In conjunction with World Toilet Day 2022, we as a nation should take a step forward towards having better toilet hygiene – be it in private toilets or public ones and push for better sanitary systems for all communities.

To kick off this pledge, Coway Malaysia is proud to advocate for cleaner water and proper hygienic sanitation systems. One of them is their ongoing Happy Water Project which aims to provide clean water to over 1,000 Orang Asli families as well as the underserved community.

Coway also strives to raise awareness about good personal hygiene through lavatory-related hygiene practices and good toilet etiquette to ensure all toilets are cleaner, which will ultimately lead to a healthier nation. Some common but usually overlooked etiquette include Basic Toilet Training, Keeping Toilets Dry, Disposing Wastes Properly, Respecting Other Toilet Users and Washing Hands.

The simplest Basic Toilet Training practice that should be a common sense by now is to not step on or soil the toilet seat. Simply put, nobody wants to use a dirty toilet seat that is filled with germs from shoe soles, which can be quite an eyesore. For those who use the toilet standing up, lift up the seat before use and then close the lid and flush before leaving the cubicle. For those who sit on the toilet, flush and close the toilet lid before leaving the cubicle.

Next, toilets can be kept dry by keeping the water spraying to a minimum, limiting it within the toilet bowl area and avoiding wetting the rest of the cubicle. Also, do wipe any residue left on or in the toilet bowl once done.

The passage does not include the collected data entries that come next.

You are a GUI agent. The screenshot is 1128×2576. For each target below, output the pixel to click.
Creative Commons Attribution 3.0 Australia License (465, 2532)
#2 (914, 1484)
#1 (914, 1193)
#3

Waste should also be disposed of properly as not everything can be flushed down the toilet bowl. This may cause toilets to get clogged, which ultimately leads to a backflow of waste. To prevent this, discard waste into the designated disposal bins provided.

When using public toilets, users should learn how to respect other users by keeping the toilet seat and floor dry when using the facility. Always remember to flush after each use and do a quick check to ensure everything in the toilet bowl is flushed down completely, leaving the cubicle clean and ready for the next user.

Washing hands is another important task after using the lavatory and this step should not be skipped as it poses a hygiene and sanitary risk. While washing hands, always ensure soap is used and lather both sides of your hands, between the fingers, under nails and scrub for at least 20 seconds. Then, rinse thoroughly under running water and keep all washing within the basin and avoid splashing. Lastly, dry hands thoroughly with either a dryer or tissue and avoid dripping water onto the floor or other common areas as wet floors can be hazardous.

Use of Bidets

An alternative to ensure a cleaner toilet is by using bidets. The use of bidets comes with health benefits as it prevents and improves the management of bladder infections, haemorrhoids, constipation, urinary tract infections, as well as helps maintain good prostate health in men. It is also a convenient blessing for the physically challenged, the elderly, children, pregnant women and patients who have limited mobility after surgery.

Meanwhile, there are also seat sensors that allow the bidet to only activate upon detecting a human’s sitting weight to avoid accidental splashing. This is an excellent child-proof friendly feature to have as it prevents curious young minds from pushing every button on the bidet at home when not in use. It also comes with a self-cleansing feature that cleans automatically to prevent the spread of germs before and after each use.

Cleanliness and hygiene are of utmost importance especially in toilets and the first step to ensuring sanitary toilets is to ensure our personal and public toilets are kept clean at all times.